- Years active: 1999 — 2019

= AndrewAndrew =

AndrewAndrew was a persona invented and rigorously maintained by two New York-based performance artists, Andrew and Andrew. Best known for being among the first DJs to use the iPod, and later the iPad, to let the crowd (at notable venues such as APT and Riff Raff) control the music, the Andrews also reviewed theater for Paper magazine, and they were fashion designers. Respect Me, their first fashion line (2000-2003), consisted of items that crossed fashion with performance art: sticky Respect Me labels attached surreptitiously to clothes at Old Navy and H&M; Respect Me labels hand-sewn into clothing at Barneys and Fiorucci; and a gold-plated security-tag pin. In 2014 they collaborated with Target Optical to produce the AndrewAndrew eyewear collection.

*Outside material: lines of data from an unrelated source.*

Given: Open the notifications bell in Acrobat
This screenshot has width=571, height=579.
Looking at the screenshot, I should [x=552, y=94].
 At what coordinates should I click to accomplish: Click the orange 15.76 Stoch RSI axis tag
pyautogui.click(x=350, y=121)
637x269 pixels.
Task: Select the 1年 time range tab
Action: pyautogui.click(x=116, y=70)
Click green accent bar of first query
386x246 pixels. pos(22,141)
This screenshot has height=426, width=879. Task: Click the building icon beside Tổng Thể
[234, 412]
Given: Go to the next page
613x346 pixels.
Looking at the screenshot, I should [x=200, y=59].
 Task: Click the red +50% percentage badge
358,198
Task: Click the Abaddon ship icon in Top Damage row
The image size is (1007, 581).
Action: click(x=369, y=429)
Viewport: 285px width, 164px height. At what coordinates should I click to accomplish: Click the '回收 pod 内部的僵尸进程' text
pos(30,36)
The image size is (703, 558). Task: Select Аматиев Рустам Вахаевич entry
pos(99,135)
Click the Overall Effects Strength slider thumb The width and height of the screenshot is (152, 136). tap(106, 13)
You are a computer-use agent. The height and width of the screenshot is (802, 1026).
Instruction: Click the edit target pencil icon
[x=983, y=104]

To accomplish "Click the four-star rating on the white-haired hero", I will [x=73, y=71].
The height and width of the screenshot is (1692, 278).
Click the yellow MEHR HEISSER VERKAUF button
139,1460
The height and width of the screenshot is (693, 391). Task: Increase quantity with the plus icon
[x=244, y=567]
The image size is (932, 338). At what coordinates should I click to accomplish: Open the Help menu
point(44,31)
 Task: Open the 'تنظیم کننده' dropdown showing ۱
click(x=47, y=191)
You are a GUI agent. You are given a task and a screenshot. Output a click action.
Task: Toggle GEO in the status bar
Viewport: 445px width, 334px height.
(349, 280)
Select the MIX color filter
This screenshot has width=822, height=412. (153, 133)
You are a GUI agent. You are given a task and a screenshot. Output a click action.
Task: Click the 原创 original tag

The Andrews' eccentric lifestyle garnered considerable media attention, notably in the hit HBO series Girls. They dressed exactly alike at all times and for seven years ate exactly the same foods. They refused to discuss anything they did before they met in 1999, and they required journalists to agree not to reveal their last names or places of birth. Their radical collaboration was the subject of a New York Times profile in 2011; they have also been featured in various books, including Joshua Wolf Shenk's Powers of Two (2014).